For a criminal, the ATM has always presented an open environment with multiple potential escape routes. Criminals can be very adept at approaching the ATM and making it appear that they are conducting typical business. But in reality, they can be placing devices on the ATM to capture card and pin data.

The exact numbers are hard to come by, but some reports indicate these attacks on ATM and personnel have increased by 50% over the past three years. In one high profile case, an armored car driver was killed during a September, 2023 delivery by two attackers, both of whom have been arrested and charged.

All attacks on ATMs and personnel are serous threats, and while no one can prevent every incident, there are things institutions can do to help reduce the threat.

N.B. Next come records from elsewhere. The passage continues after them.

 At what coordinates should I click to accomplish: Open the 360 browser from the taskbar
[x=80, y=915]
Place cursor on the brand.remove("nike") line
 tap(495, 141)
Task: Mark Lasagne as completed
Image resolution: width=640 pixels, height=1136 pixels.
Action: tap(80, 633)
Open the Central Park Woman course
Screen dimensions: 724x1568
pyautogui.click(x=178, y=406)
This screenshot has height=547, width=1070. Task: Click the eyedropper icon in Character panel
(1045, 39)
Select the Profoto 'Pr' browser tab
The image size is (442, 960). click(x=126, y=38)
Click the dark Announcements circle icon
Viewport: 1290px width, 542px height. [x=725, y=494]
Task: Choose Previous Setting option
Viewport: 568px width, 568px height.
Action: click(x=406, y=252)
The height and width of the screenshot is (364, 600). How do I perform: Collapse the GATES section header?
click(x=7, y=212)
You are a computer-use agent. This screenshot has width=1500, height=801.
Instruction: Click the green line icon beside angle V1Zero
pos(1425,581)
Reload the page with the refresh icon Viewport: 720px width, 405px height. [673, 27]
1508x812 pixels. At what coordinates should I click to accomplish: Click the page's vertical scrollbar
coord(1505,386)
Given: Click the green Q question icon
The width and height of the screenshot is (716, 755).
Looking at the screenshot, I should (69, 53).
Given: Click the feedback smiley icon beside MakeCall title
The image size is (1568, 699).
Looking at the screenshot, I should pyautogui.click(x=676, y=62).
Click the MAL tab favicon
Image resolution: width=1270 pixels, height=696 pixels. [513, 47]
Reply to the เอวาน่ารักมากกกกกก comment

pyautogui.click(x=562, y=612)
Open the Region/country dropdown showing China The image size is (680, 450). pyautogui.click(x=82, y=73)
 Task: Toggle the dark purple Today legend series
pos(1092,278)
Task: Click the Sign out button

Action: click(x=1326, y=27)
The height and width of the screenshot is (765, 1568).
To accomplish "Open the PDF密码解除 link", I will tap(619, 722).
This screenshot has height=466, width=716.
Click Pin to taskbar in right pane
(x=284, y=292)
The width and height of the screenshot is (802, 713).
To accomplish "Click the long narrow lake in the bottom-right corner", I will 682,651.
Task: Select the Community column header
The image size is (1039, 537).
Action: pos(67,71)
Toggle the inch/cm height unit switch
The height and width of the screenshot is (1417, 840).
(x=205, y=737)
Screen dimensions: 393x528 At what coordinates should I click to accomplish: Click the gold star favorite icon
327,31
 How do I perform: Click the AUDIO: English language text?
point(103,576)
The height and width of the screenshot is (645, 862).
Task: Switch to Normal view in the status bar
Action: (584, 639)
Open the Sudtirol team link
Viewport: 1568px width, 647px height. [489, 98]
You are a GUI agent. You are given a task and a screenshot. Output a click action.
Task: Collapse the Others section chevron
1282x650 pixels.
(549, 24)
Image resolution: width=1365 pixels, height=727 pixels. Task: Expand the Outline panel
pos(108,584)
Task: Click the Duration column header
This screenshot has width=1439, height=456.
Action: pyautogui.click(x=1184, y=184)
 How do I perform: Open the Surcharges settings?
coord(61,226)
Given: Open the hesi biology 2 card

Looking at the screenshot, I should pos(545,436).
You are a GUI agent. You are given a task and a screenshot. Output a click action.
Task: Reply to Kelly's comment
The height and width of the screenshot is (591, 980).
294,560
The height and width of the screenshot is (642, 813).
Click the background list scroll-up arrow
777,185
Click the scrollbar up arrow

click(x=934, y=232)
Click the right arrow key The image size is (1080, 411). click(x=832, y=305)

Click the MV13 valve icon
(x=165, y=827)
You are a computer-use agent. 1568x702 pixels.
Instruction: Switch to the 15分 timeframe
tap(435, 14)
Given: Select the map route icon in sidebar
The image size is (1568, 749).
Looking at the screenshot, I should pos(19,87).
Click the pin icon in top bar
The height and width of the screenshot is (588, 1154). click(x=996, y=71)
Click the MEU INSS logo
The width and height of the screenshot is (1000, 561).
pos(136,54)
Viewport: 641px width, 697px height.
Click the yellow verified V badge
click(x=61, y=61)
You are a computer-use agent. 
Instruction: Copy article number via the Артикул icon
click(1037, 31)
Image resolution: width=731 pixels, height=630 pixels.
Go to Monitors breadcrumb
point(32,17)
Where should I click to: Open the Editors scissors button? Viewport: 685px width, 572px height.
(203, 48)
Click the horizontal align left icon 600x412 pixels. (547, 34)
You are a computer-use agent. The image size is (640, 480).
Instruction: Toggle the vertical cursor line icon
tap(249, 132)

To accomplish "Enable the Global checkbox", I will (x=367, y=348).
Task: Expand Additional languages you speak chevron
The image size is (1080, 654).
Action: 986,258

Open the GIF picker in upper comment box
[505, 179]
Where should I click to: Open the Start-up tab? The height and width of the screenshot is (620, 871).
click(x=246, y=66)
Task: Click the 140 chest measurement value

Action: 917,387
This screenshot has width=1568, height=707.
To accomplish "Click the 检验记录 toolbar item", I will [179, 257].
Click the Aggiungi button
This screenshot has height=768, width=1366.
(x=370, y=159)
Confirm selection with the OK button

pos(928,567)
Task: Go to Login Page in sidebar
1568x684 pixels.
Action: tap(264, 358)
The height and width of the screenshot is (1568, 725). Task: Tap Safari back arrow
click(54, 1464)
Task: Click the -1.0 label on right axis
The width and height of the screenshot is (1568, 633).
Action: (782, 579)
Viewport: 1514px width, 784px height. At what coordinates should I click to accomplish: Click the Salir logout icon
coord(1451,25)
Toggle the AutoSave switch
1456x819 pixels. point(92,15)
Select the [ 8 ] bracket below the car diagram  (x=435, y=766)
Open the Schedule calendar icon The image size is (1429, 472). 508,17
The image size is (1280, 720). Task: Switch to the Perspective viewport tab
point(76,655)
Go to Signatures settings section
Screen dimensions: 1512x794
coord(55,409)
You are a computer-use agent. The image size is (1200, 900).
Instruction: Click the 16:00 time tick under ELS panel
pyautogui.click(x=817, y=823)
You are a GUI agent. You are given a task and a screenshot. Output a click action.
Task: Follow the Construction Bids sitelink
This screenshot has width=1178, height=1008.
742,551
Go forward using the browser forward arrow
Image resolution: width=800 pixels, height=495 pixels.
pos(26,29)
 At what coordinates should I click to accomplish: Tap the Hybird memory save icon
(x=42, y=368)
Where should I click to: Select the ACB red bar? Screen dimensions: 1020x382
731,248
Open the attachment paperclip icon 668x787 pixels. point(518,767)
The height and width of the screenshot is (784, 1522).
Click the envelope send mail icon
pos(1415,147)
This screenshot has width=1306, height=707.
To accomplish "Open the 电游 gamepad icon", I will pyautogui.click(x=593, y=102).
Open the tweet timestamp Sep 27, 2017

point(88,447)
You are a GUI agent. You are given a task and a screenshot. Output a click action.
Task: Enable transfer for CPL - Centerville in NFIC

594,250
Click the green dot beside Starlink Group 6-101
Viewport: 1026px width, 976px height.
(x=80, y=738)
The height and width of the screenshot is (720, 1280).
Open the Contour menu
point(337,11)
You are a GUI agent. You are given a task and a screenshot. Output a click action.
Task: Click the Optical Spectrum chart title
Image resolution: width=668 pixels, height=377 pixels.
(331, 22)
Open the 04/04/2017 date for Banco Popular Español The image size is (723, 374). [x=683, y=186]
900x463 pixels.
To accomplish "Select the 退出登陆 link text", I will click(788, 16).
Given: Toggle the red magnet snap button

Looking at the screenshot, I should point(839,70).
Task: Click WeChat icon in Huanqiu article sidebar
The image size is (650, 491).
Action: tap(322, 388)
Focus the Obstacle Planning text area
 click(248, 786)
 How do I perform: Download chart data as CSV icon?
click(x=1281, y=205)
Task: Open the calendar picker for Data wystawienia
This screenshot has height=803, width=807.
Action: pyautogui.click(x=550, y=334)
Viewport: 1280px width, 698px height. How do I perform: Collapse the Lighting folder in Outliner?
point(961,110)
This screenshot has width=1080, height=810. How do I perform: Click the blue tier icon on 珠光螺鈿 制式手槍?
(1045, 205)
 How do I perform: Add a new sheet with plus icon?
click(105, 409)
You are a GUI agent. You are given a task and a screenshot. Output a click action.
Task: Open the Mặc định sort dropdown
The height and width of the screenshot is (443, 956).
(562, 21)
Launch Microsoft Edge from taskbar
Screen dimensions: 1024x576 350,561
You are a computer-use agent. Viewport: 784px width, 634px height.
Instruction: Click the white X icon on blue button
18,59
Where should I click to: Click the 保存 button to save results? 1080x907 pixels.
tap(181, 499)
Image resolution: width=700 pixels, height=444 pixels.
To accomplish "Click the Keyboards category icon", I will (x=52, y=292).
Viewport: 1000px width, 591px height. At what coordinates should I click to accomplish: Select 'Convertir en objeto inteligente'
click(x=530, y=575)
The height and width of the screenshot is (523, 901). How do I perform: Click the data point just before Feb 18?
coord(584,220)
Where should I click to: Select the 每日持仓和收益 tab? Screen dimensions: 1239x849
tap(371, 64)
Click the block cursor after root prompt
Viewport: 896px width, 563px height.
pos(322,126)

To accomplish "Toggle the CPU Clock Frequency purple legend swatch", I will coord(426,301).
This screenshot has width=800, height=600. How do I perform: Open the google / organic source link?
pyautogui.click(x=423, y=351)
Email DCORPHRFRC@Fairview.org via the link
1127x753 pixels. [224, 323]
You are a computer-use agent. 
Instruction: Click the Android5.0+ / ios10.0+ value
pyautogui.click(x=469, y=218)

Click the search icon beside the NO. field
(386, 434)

Here are for tips you can put into action immediately for your own ATM fleet:

  1. If you have branch staff loading external ATMs (or ATMs that are not loaded from inside the branch), vary the day of the week and time of day that they travel to the ATM. Being too consistent and routine in your replenish cycle makes staff an easy target. Consider reaching out to local law enforcement for assistance. Many local law enforcement will provide an escort for a small fee.
  2. If you are concerned with having staff loading your external ATMs, contact the armored car or CIT company currently providing your branch cash and ask for pricing and the documents for ATM replenishment. Even if you don’t make the change immediately, having the necessary costs and paperwork can enable a faster transition when needed.
  3. Have your branch staff check the ATM a minimum of twice a day for skimming devices. Not all skim devices are detectable, but many of them are. Your staff should inspect the card reader and pin pad for tampering or any noticeable changes. Be sure they grab the card reader and wiggle it. It should not move. If it does shift or move, it could indicate that a skim device has been placed on top of the original reader. Also inspect for glue or tape around the edge of the reader. Many skim devices are put on in such a way that they can be removed very quickly after a period of time. So, they are not going to be bolted or adhered tightly to the ATM fascia.
  4. For the ATM checks, consider having your branch staff plan visits to the ATM on the way into the office and the way out at the end of the day. You can also have them visit around lunchtime.

These steps can help protect the ATM, your staff and your cardholders’ data. You can also consult with your ATM management company for additional security advice.